Tjitjik menegaskan, BOPTN yang diberikan pemerintah belum bisa memenuhi kebutuhan seluruh layanan pendidikan di PTN. Untuk itu, partisipasi masyarakat sipil diperlukan agar lanskap sumber daya manusia Indonesia dapat ditingkatkan.
Menurut Tjitjik, hal itu bisa dilakukan dengan memberikan kewenangan kepada PTN untuk mengenakan UKT kepada mahasiswanya. Namun perlu diketahui, tidak boleh ada transaksi dari PTN.
“Sudah jelas dan diatur undang-undang, harus ada perusahaan dari PTN. Karena PTN harus terintegrasi sehingga yang berhak mendapat pendidikan bisa mendapatkannya, baik atau tidak,” ujarnya.
Untuk meneguhkan hal tersebut, Kementerian Pendidikan dan Kebudayaan serta Ristek telah menetapkan Peraturan Kementerian Pendidikan dan Kebudayaan nomor 2 tahun 2024 tentang Standar Satuan Biaya Operasional Biaya Pendidikan Tinggi dan PTN Kemendikbudristek. Undang-undang mengatur, UKT 1 sebesar Rp500 ribu dan UKT 2 sebesar Rp1 juta merupakan standar minimal yang harus dimiliki PTN.

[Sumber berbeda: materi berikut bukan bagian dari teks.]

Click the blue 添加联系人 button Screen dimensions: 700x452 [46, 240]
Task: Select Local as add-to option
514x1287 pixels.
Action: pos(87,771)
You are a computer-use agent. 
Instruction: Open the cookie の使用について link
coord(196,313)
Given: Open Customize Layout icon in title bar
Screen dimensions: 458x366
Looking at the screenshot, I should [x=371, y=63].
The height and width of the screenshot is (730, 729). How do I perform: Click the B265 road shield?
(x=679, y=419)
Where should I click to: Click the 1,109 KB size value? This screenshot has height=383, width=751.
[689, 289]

Dari standar tersebut ditetapkan jumlah siswa penerima UKT 1 dan UKT 2 minimal 20 persen dan bisa lebih, sesuai aturan masing-masing sekolah. Selain itu, PTN berwenang mengidentifikasi kelompok UKT 3 dan lainnya.

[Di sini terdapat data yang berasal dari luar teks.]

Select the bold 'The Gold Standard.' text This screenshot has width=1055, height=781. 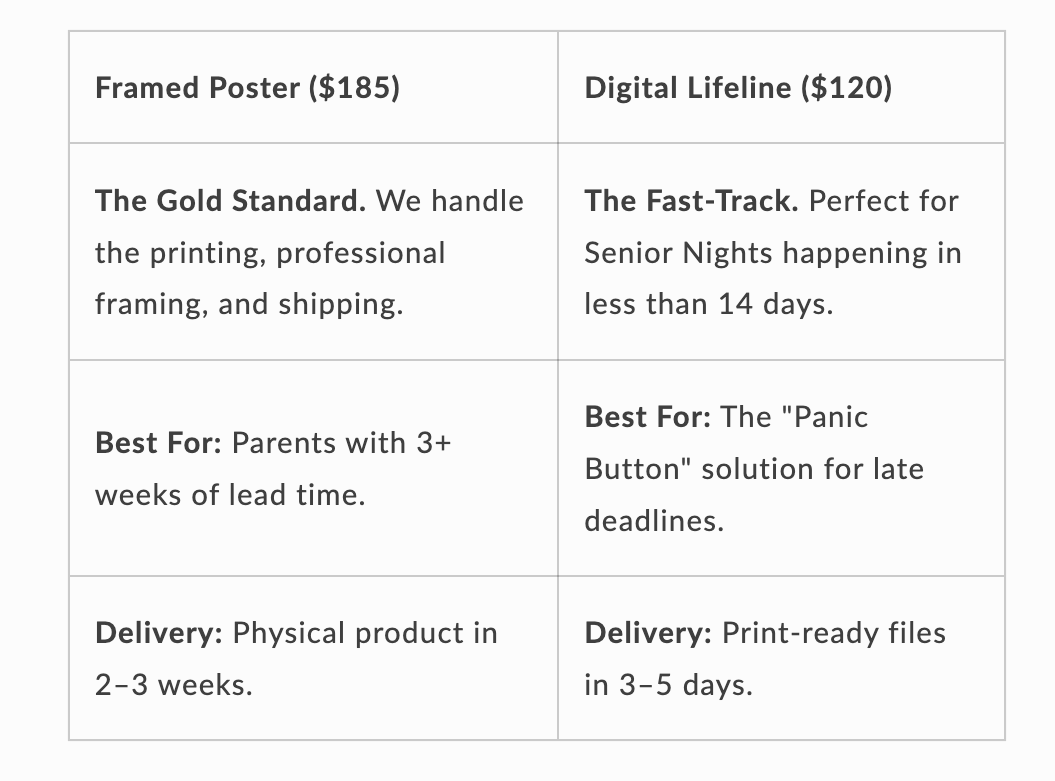coord(231,201)
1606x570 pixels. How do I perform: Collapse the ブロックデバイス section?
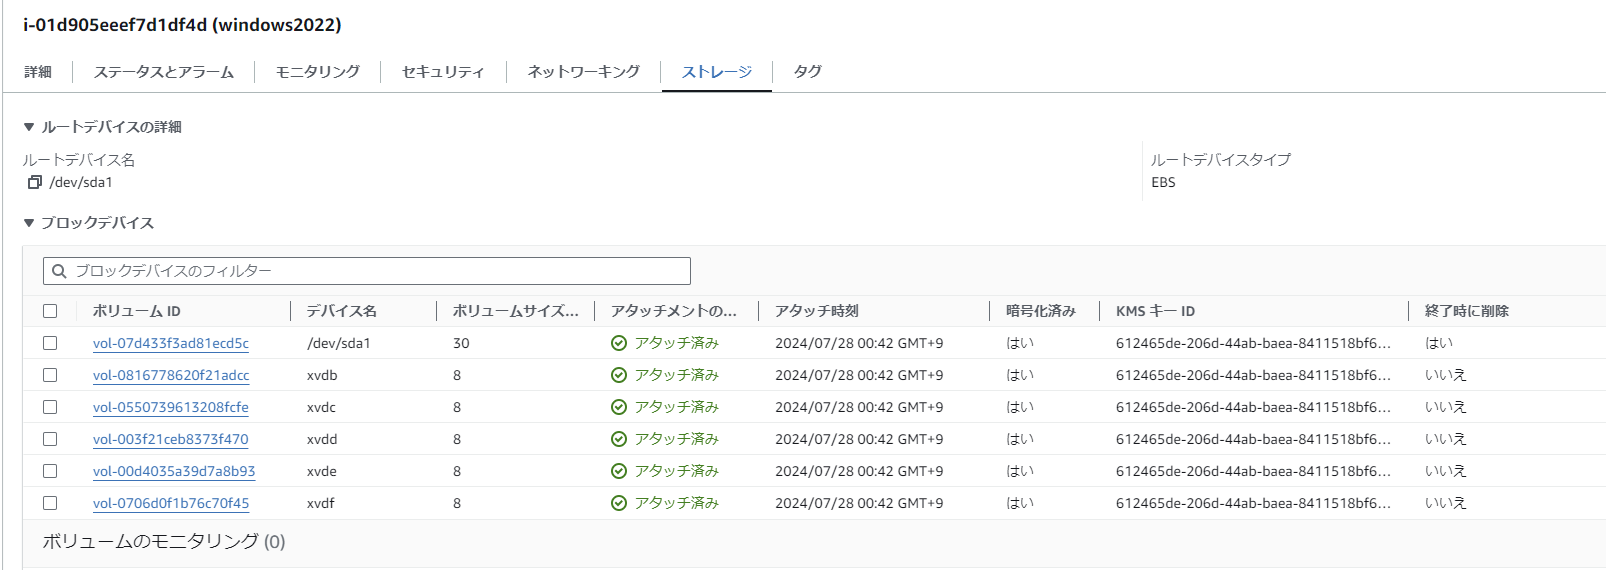click(29, 223)
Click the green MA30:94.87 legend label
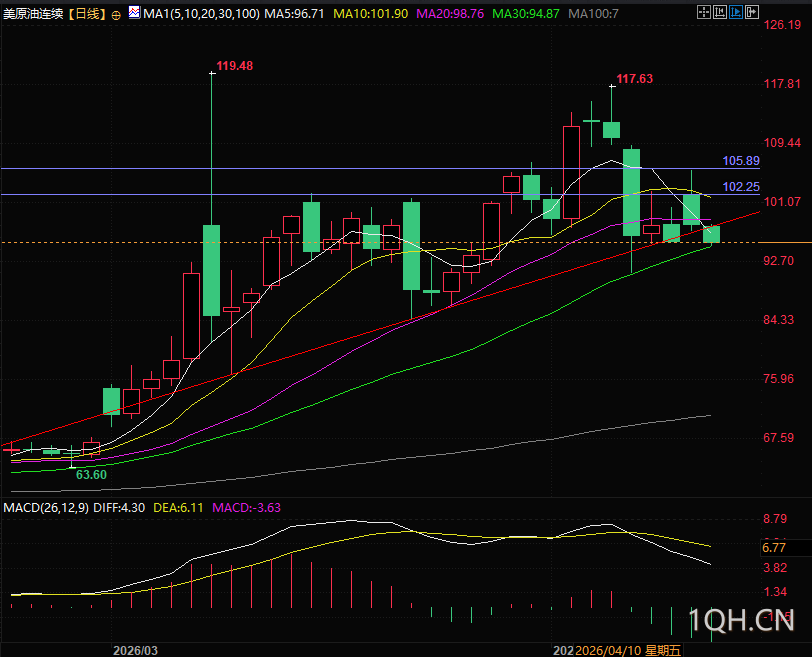812x657 pixels. click(525, 15)
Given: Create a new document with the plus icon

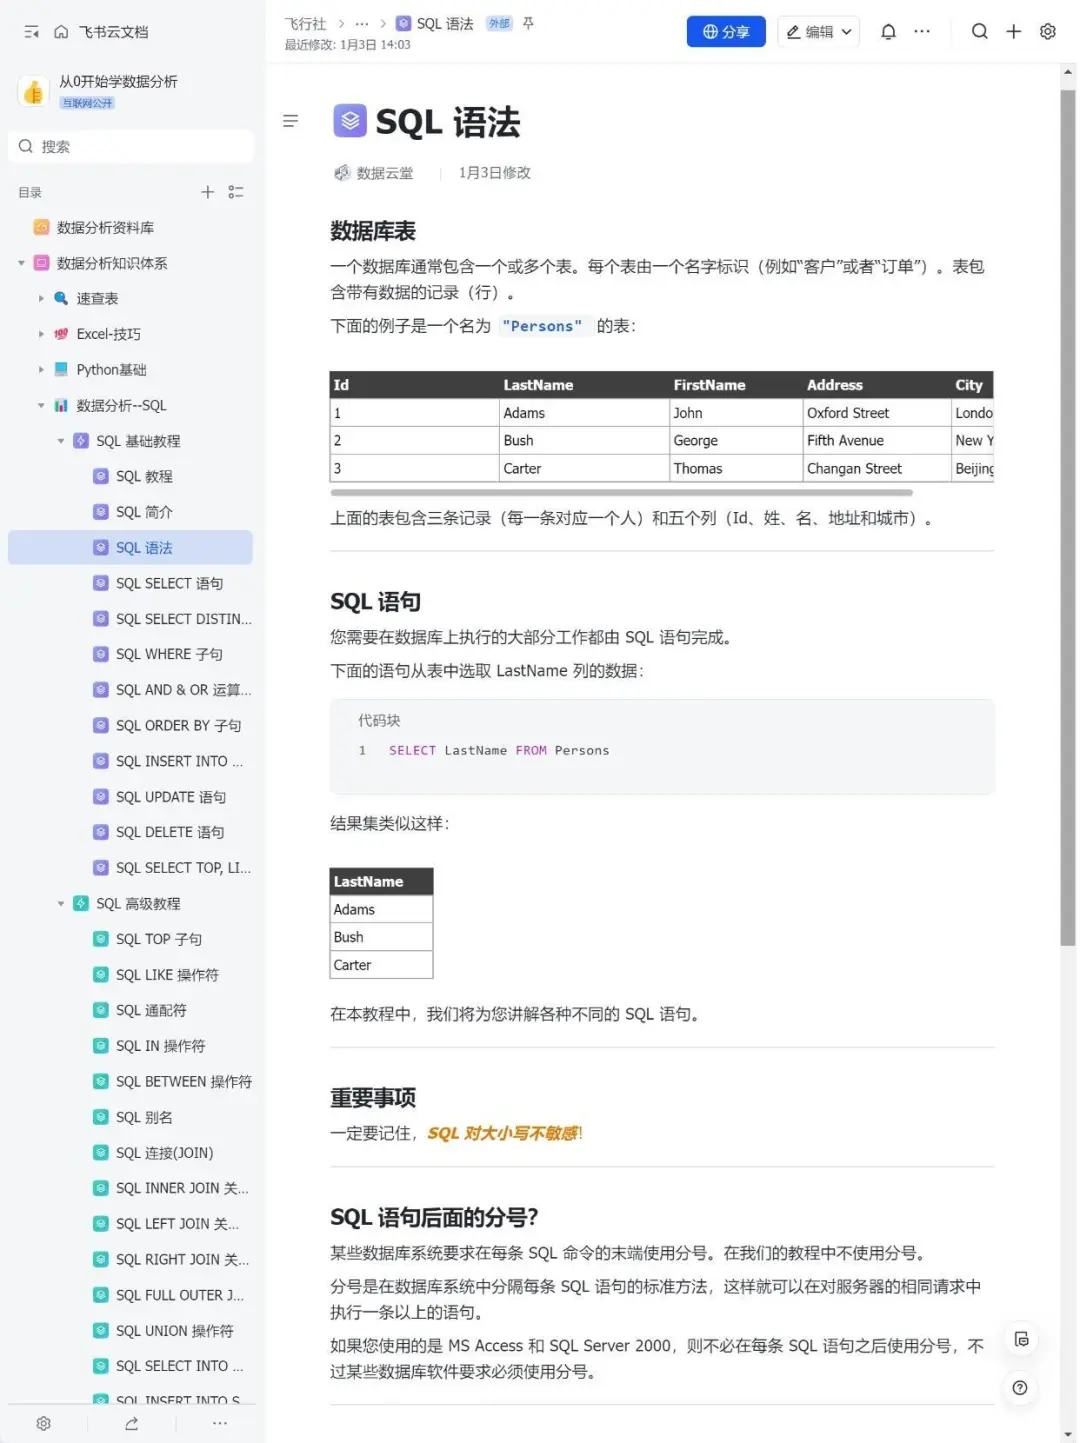Looking at the screenshot, I should (x=1013, y=31).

Tjitjik juga mengatakan, PTN wajib menetapkan UKT tertinggi yang tidak boleh dilampaui oleh BKT. Persyaratan ini dirancang untuk mencegah orang membayar kebutuhan mereka sendiri. Aturan pengambilan UKT lainnya dapat didukung oleh PTN dengan fitur UKT unggulan.
Menurutnya, UKT yang akurat akan menjadi penting bagi PTN untuk mengidentifikasi siswa dari orang tua yang mampu membayar UKT tinggi. Dengan begitu, dukungan pemerintah dan rendahnya UKT bisa diberikan kepada masyarakat kurang mampu.
“Karena yang mampu menghidupi pekerjaannya sendiri dan PTN memperhatikan hal itu,” tutupnya.
Baca artikel tutorial menarik lainnya di tautan ini.